До девяти лет она сосала большой палец и часто засыпала в самых необычных местах: на изогнутом стволе узловатого вяза, среди зарослей жгучей крапивы, между лап волчицы, на крыше сарая во время ливня. Ида могла спать где и когда угодно, даже плавая на спине по озеру Щучья пасть.
Когда Иде исполнилось одиннадцать лет, она впервые увидела сон, которые не был ее собственным.
Она никогда не собиралась шпионить за кем бы то ни было, но с тех пор каждый сон, который видела Ида, был чужим.

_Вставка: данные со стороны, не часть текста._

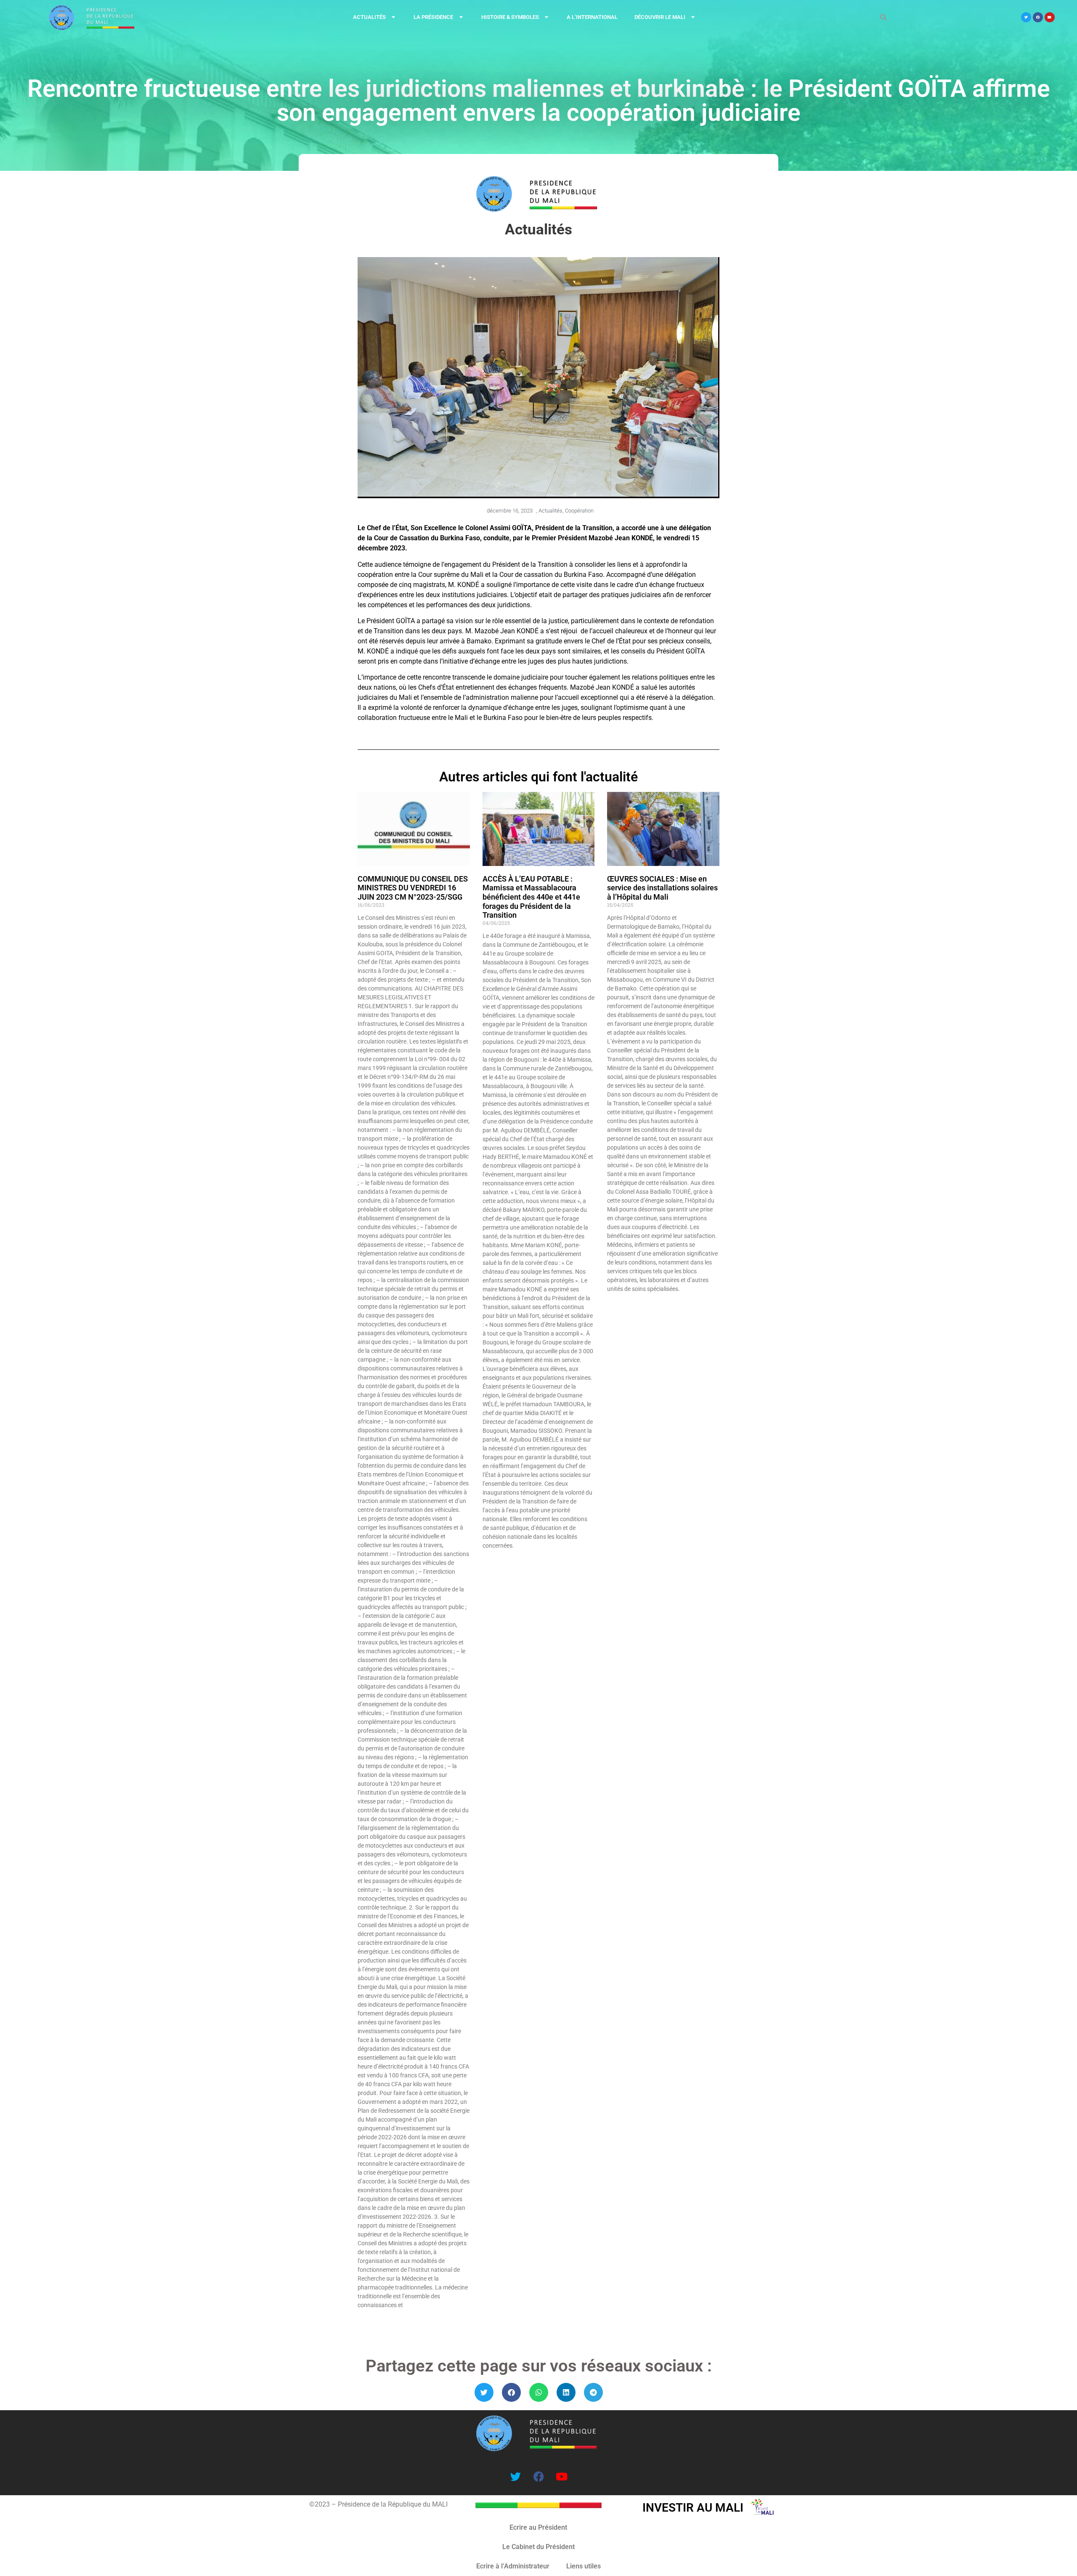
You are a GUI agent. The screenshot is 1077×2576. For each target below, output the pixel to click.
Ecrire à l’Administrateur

Когда Ида закрывала глаза, у нее возникало ощущение, будто она падает вниз головой в чье-то сновидение. Со временем она научилась с поразительной точностью толковать чужие сны, но, зная, что большинство людей не поймет истинного значения своих сновидений, она пересказывала содержание снов в виде причудливых сказок.
Каждое полнолуние Ида заваривала чай из вороники с лимоном и рассказывала истории, сплетая их друг с другом так же туго, как были сплетены пряди волос в косе.
Влюбилась она лишь однажды в жизни – в мужчину, который подарил ей кольцо с лунным камнем под цвет молочно-голубых глаз Иды и стал отцом ее дочери, которая обладала даром гипнотизировать диких пчел.
Ида Уокер умерла теплой осенней ночью, в это время к ней в окно бился белый костяной мотылек.
Она умерла, ни о чем не сожалея и ни в чем не раскаиваясь.
Взять 1 пригоршню ягод вороники, собранных в самую холодную ночь.
По 1 щепотке цветков мака, бадьяна, лакрицы, клевера.
Настаивать всю ночь при полной Луне. Выпить перед рассветом из чашки, которую перед этим следует держать как можно дальше от любых часов.
Нора
Я хочу ему верить.
Я не хочу делать то, что собираюсь сделать.
Но есть вещи, по крайней мере одна вещь, о которой он мне не говорит.
Я смотрю, как поднимается и опадает грудь Оливера, как подрагивает во сне его лицо – вероятно, ему снится лес и снег. Снится та ночь, когда я нашла его в глубине Чащи. Этот лес по-прежнему пугает его.
Убедившись, что Оливер крепко спит, я выскальзываю из постели, беззвучно ставлю свои босые ступни на холодные деревянные половицы. Крадусь по чердаку, сквозь пятна лунного света и тени, стараясь не наступать на те половицы, которые, как я знаю, проседают под ногой и скрипят. Весь дом спит – кроме меня.